Dataset excerpts below:
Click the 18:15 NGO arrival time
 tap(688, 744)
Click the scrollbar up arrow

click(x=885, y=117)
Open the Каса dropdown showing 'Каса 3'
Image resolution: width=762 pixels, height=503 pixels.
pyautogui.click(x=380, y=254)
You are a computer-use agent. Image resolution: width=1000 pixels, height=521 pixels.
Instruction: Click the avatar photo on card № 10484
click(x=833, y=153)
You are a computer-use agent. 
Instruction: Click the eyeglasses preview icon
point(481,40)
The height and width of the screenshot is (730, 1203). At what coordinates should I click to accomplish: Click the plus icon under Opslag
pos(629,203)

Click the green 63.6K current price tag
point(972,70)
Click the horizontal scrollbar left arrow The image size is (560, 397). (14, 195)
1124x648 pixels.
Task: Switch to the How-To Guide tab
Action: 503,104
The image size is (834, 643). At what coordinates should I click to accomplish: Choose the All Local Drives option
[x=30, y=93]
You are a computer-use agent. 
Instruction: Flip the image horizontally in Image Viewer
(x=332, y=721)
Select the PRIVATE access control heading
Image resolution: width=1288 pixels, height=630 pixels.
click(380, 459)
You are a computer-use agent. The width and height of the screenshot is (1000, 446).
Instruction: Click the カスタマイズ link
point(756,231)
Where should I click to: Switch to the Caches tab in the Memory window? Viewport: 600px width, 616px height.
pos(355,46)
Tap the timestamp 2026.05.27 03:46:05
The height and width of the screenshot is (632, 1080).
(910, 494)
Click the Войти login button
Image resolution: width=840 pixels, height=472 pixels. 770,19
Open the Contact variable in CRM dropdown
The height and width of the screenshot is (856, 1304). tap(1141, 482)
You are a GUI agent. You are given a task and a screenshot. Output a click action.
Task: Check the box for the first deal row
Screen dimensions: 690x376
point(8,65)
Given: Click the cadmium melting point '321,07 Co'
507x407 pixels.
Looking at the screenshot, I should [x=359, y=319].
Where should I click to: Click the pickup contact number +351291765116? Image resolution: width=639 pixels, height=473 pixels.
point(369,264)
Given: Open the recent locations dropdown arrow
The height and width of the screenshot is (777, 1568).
End of Dataset excerpts.
# Instructions for the task:
Provide only the count of lines in the data above that include the string "computer".

# Your response:
4